TEXTO PROPORCIONADO:
# Quiero un cuarto de litro de vino



## Pitt

Hola:

Que yo sepa es correcto:
_Quiero un cuarto de litro de vino._

Me gustaría saber si estas frases también son posibles:
_1 Quiero un cuarto litro de vino.
2 Quiero un cuarto de vino._

Saludos


----------



## EduardoGonzalez

Pues no, no son correctas. 
La segunda podría serlo si va sobreentendido que el cuarto se refiere a un cuarto de litro de vino. 
- ¿Qué quieres?
- Tres cuartos de litro de vino. 
- ¿Y tú?
- Yo quiero un cuarto de vino. 

Si no es así, el cuarto puede ser de cualquier otra medida de capacidad (arroba, cántara, botella, cuartilla, cuartillo...)


----------



## Pitt

¡Muchas gracias por la explicación!

Un saludo


----------



## Pixidio

Usualmente, cuando se conoce de que unidad se habla sólo se dice la fracción. 
Por ejemplo, todos sabemos que al pan lo venden por kilogramo; entonces es frecuente decir "un cuarto/ medio/ tres cuartos de pan". Eso no funciona para las fracciones distintas que los cuartos. Se dice "quiero seiscientos gramos" y no "seis décimos". De igual manera podrías pedir un cuarto medio o tres cuartos de vino siempre que esté totalmente claro que se habla de fracciones del litro. 

La forma larga sería "un cuarto de litro" y no "un cuarto litro".

PROBLEMA PLANTEADO 1: Reescribe el tramo de los registros que empieza en la línea que contiene "Click the Market Cap info icon" y termina en la que contiene "coord(741,25)", cambiando "layout" por "grid" y sin tocar nada más.
El texto y los registros no tienen ninguna relación entre sí.

DATOS MOSTRADOS:
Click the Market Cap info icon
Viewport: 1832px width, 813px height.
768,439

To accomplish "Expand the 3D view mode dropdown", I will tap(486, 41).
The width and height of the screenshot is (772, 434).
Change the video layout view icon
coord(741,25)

--

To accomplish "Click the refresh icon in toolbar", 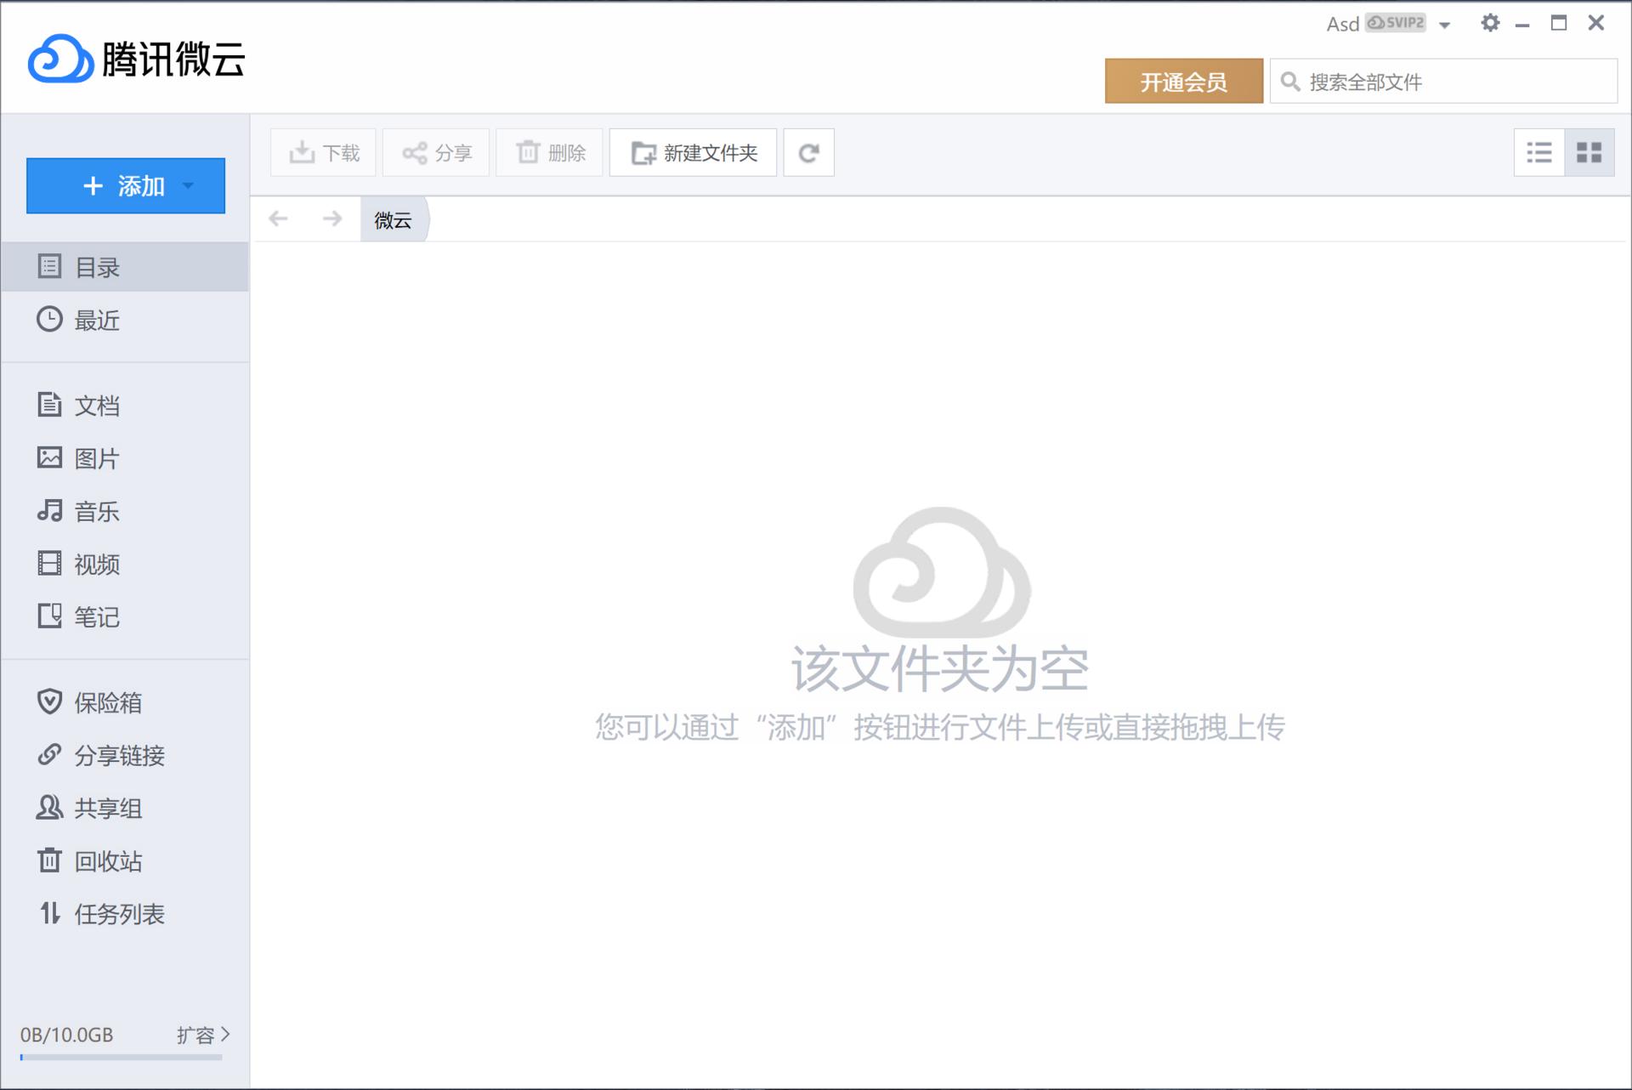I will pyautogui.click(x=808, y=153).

PROBLEMA PLANTEADO 2: Enumera las medidas de capacidad que aparecen entre paréntesis en el texto sobre el cuarto de litro de vino.

RESPUESTA ESCRITA 1:
Click the Market Cap info icon
Viewport: 1832px width, 813px height.
768,439

To accomplish "Expand the 3D view mode dropdown", I will tap(486, 41).
The width and height of the screenshot is (772, 434).
Change the video grid view icon
coord(741,25)

RESPUESTA ESCRITA 2: arroba, cántara, botella, cuartilla, cuartillo